DOI: 10.3923/je.2010.95.100



In spite of the fact that mechanization had greatly supplanted camels quality as beasts of burden (Fahmy et al., 1998). But still, they are very dear in Saudi Arabia and other Gulf States because they are recognized as an important wealthy patrimony resources from the ancestors (Abdally, 2008). In fact, camels are considered as hard and tough animals which can tolerate the harsh climate and extremes of temperature encountered in the desert (Abdally, 2008; Fahmy et al., 1998). Unfortunately, mange infection affects these important animals and reduces their prices and causes huge losses of these wealthy patrimony resources. Because sarcoptic mange infection is a serious problem in many parts of the world posing a serious threat to animals health (Dorn et al., 1986; Higgins, 1985; Melaku and Gibreah, 2001; Kumar et al., 1992; Pegram and Higgins, 1992; Radostits et al., 2000; Walker, 1994). Ectoparasites by means of topically applied acaricides has not been universally successful due to difficulties with dipping or spraying of large number of camels (Fahmy et al., 1998; Koefer and Glawischnig, 1985). This could be true especially in the Gulf States where materials and labor are expensive. Therefore, difficulties with dipping or spraying of large numbers of camels may contribute to the failure of controlling mites in some places in the desert. As, it is laborious and often encounters problems for the application of acaricide washes due to water shortage in those remote places. Due to these difficulties, some investigators suggested an efficacious ectoparasitic control with particular reference to new available chemical technologies which can be adapted to camels (Abdul-Rahman and Bornstein, 1991).

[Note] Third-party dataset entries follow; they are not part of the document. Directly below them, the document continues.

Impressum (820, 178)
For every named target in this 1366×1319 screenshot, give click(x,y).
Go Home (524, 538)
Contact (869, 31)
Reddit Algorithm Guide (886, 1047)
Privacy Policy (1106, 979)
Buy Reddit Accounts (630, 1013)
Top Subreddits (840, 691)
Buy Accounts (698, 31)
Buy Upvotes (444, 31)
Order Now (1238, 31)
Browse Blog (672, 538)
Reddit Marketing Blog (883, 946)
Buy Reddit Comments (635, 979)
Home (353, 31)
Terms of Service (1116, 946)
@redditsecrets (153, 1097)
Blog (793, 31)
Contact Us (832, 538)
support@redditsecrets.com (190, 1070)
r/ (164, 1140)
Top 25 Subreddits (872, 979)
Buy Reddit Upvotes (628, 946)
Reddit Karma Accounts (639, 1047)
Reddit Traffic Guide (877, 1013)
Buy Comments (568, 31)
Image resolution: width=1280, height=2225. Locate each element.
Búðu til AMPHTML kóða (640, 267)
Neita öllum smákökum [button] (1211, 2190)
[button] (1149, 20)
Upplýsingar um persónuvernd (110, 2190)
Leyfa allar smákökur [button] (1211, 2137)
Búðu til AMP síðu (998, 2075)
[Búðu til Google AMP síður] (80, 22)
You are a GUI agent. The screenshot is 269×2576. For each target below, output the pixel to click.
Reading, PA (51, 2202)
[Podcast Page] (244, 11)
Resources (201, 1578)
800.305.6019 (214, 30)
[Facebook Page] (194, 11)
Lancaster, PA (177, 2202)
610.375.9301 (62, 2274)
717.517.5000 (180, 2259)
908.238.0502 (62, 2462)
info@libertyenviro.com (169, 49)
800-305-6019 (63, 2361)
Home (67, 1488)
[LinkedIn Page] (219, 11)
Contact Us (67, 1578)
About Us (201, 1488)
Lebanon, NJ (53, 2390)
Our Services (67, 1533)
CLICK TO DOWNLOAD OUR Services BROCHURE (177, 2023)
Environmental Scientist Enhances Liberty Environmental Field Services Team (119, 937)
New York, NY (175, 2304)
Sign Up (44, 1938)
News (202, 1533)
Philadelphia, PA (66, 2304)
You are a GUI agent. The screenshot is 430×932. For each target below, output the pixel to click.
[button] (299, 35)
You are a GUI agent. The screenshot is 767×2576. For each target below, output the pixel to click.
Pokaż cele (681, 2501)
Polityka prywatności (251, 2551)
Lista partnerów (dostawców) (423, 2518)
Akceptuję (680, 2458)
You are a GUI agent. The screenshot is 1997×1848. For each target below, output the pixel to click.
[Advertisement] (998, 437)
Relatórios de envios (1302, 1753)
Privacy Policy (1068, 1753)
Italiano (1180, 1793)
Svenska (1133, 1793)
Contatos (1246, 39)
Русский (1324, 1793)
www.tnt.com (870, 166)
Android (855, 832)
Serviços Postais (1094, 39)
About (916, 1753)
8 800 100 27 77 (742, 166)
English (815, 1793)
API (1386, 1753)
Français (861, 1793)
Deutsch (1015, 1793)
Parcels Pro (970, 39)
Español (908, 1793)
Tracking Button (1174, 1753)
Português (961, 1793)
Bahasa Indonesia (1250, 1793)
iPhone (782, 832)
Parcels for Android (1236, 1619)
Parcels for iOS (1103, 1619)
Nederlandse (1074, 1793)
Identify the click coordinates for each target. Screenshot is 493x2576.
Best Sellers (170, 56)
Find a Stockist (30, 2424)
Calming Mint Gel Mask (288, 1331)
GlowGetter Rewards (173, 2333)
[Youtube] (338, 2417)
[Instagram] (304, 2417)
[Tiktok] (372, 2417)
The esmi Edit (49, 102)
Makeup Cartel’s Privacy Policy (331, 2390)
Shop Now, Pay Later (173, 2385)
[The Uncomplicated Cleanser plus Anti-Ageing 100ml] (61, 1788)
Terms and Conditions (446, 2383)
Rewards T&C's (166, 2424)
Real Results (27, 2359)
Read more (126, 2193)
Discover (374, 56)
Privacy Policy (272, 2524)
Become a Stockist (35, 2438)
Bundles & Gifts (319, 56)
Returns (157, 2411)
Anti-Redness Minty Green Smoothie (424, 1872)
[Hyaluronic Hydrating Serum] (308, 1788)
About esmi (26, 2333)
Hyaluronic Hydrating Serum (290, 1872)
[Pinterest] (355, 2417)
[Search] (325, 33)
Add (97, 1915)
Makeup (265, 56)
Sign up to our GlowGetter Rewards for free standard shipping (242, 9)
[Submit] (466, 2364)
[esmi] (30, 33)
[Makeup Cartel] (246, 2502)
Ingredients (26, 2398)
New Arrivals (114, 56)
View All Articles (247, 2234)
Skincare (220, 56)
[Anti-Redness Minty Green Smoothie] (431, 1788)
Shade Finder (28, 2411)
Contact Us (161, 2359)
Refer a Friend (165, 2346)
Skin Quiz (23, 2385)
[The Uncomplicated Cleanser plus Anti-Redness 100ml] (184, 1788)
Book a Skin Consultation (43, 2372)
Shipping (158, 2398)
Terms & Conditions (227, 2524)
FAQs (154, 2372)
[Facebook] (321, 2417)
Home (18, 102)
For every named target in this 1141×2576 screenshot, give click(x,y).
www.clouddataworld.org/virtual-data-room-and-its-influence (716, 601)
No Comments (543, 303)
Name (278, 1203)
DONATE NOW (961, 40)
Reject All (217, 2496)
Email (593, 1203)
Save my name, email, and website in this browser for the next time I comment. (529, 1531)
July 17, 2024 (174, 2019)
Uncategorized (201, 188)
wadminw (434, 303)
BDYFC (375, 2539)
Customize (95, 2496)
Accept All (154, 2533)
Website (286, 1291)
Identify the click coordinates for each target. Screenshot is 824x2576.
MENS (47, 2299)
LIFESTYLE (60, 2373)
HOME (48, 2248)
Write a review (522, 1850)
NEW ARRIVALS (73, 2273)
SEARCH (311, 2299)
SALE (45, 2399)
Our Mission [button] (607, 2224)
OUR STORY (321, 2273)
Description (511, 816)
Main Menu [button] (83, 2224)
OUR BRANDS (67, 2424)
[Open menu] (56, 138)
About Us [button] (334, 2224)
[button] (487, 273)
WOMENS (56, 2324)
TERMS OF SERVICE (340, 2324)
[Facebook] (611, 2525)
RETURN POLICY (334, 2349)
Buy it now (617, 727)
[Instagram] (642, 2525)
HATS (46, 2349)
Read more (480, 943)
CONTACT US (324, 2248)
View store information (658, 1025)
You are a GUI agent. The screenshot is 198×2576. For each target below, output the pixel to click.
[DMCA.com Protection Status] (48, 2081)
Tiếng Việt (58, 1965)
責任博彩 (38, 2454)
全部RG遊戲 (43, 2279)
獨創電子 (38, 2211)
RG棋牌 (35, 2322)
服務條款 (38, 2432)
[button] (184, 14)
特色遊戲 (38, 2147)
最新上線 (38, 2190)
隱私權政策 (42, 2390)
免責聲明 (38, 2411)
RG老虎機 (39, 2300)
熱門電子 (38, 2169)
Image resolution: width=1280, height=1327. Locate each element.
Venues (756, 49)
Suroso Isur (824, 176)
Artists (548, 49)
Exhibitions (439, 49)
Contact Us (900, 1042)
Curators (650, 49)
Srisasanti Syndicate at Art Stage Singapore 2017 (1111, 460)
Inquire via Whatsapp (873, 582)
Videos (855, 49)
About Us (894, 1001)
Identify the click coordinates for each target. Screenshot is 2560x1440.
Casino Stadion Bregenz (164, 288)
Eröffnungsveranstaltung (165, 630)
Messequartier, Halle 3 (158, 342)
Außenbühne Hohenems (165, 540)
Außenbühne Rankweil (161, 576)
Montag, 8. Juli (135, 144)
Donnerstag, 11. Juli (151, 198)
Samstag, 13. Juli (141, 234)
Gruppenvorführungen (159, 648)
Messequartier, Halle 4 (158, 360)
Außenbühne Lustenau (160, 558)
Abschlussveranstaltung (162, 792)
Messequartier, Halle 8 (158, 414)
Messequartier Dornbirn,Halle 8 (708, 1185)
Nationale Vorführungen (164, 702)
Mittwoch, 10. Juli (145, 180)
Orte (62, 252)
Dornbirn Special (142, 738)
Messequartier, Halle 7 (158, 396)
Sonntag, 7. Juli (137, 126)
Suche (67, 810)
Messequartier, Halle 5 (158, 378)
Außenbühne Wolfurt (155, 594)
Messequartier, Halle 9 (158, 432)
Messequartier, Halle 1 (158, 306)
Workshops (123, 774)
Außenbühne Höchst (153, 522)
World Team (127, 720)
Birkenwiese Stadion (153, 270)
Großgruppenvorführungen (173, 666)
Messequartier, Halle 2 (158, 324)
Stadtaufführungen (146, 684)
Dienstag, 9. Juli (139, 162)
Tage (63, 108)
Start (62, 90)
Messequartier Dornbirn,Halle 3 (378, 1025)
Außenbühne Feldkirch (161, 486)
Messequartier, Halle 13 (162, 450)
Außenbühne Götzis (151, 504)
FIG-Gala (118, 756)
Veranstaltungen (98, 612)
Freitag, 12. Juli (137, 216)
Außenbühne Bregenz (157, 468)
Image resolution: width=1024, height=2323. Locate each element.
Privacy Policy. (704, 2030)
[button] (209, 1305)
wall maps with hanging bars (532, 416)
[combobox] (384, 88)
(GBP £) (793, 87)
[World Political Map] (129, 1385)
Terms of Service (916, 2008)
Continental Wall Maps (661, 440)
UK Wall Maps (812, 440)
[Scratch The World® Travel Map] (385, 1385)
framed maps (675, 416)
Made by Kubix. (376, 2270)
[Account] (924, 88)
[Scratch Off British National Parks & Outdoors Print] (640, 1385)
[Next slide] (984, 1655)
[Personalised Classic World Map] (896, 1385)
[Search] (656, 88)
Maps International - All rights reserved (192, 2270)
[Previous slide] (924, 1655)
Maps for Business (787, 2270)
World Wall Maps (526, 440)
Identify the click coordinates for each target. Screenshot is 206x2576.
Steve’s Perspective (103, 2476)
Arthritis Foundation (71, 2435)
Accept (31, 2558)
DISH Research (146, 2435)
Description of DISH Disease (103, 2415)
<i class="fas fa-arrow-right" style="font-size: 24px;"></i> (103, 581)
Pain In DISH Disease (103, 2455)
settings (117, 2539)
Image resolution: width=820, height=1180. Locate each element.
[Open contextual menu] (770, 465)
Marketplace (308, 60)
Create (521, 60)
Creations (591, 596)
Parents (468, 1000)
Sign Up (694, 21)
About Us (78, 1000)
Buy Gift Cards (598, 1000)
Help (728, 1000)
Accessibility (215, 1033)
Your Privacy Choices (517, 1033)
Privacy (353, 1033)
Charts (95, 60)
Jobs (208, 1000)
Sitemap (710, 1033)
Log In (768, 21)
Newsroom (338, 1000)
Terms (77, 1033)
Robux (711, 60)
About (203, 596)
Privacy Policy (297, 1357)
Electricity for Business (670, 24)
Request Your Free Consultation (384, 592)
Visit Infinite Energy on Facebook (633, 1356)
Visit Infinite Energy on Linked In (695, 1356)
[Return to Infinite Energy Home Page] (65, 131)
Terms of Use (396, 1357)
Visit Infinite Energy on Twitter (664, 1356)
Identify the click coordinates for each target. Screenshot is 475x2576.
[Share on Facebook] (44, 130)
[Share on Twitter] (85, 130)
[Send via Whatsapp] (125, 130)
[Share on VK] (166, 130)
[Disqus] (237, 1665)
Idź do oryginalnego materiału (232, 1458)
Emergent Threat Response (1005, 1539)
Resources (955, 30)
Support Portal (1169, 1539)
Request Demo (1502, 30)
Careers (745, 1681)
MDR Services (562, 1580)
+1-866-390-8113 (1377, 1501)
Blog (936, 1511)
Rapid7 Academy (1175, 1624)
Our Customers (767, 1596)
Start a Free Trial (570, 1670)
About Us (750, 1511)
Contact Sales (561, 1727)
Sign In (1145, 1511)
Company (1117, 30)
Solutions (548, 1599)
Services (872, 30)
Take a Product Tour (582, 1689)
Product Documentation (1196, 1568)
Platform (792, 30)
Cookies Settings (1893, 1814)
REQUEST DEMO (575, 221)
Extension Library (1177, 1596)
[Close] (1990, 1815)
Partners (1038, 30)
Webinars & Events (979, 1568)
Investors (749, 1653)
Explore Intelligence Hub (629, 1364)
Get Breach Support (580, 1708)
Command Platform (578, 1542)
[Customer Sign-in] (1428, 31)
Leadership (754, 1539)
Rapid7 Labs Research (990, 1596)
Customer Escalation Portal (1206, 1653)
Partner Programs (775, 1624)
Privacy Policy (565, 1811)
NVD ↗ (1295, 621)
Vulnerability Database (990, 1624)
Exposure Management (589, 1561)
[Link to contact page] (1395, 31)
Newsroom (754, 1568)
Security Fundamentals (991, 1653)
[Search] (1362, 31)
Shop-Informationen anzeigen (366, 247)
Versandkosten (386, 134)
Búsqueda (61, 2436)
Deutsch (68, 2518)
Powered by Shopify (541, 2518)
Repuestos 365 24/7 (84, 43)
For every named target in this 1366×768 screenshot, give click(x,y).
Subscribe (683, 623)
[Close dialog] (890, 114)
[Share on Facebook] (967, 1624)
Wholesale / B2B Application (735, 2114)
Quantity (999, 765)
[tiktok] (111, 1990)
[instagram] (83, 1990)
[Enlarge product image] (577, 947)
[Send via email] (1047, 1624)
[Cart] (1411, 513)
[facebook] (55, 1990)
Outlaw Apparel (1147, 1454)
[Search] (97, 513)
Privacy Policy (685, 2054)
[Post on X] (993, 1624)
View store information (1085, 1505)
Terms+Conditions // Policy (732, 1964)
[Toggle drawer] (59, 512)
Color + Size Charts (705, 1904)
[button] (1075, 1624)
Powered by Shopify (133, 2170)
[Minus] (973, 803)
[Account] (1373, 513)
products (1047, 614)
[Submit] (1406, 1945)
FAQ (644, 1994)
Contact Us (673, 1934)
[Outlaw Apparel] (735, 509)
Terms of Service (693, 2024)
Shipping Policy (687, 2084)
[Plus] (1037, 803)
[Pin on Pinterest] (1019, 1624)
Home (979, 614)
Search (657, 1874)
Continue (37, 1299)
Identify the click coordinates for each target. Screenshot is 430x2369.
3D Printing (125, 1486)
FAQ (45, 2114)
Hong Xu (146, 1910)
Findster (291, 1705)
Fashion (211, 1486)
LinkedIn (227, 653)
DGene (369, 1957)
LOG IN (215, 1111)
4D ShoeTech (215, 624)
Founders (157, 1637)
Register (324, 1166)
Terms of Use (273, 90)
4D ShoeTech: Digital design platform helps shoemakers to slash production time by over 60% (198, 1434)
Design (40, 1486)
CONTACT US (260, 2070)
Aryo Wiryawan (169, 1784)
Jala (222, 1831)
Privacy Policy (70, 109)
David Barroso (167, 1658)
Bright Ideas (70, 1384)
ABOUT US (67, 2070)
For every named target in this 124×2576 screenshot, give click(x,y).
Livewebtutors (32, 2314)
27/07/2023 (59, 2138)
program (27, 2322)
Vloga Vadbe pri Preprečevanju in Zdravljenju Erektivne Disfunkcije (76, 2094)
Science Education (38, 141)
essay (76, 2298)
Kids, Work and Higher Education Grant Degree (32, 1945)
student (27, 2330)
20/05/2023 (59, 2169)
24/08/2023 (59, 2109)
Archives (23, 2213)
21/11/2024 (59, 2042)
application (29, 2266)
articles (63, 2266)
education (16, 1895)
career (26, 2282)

Consequently, the present work was carried to determine the effective acaricides which are not harmful to camel health and the environment. Thus, the acaricidal efficacy of Ivomec (Ivermectin) and Dectomax (Doramectin) against sarcoptic mange mites was carried in camels at Oraierah, Al-Ahsa District, Kingdom of Saudi Arabia. Furthermore, the investigations on the effects of these two chemicals on renal and hepatic normal functions were conducted by detecting the mean values of glucose, urea, creatine, creatinine, GOT and GPT in the serum of healthy and infested camels before and after treatment.


Twenty four camels with age ranging from 2-8 years and weighing 450-650 kg were selected for experiment. These camels belonged to some private owners in Oraierah at Al-Ahsa District, Eastern Region, Kingdom of Saudi Arabia. As a first step, each selected animal was examined for live mites by taking a skin scraping before and after treatment application. Then the microscopic examination for adult mites was carried on samples prepared in 10% KOH solution and identified according to Soulsby (1986) and Urquhart et al. (1987). The mean number of mites per microscopic field was calculated in each case. Later on, the mites infestation was evaluated by the number of live mites present on each camel and grouped as, + representing 1-10 live mites, ++ representing 10-100 live mites and +++ representing more than 100 live mites. This method was carried according to the procedure of Liebish et al. (1986). Based on the preliminary results of mites infestation, the camels were divided into two main groups i.e., infested groups and healthy groups (Fig. 1- 3). There were twelve camels in each group. Further, each group of the selected camels was divided into three sub-groups each having four camels. The first sub-group was considered as control (untreated animals) while the second and the third group were treated with Ivomec and Dectomax, respectively. The dose of Ivomec was 0.2 mg kg-1 of body weight (S/C injection) and that of Dectomax was 0.2 mg kg-1 of body weight (I/M injection). The examination of the skin scraping was repeated every week until the 8th week of post treatment.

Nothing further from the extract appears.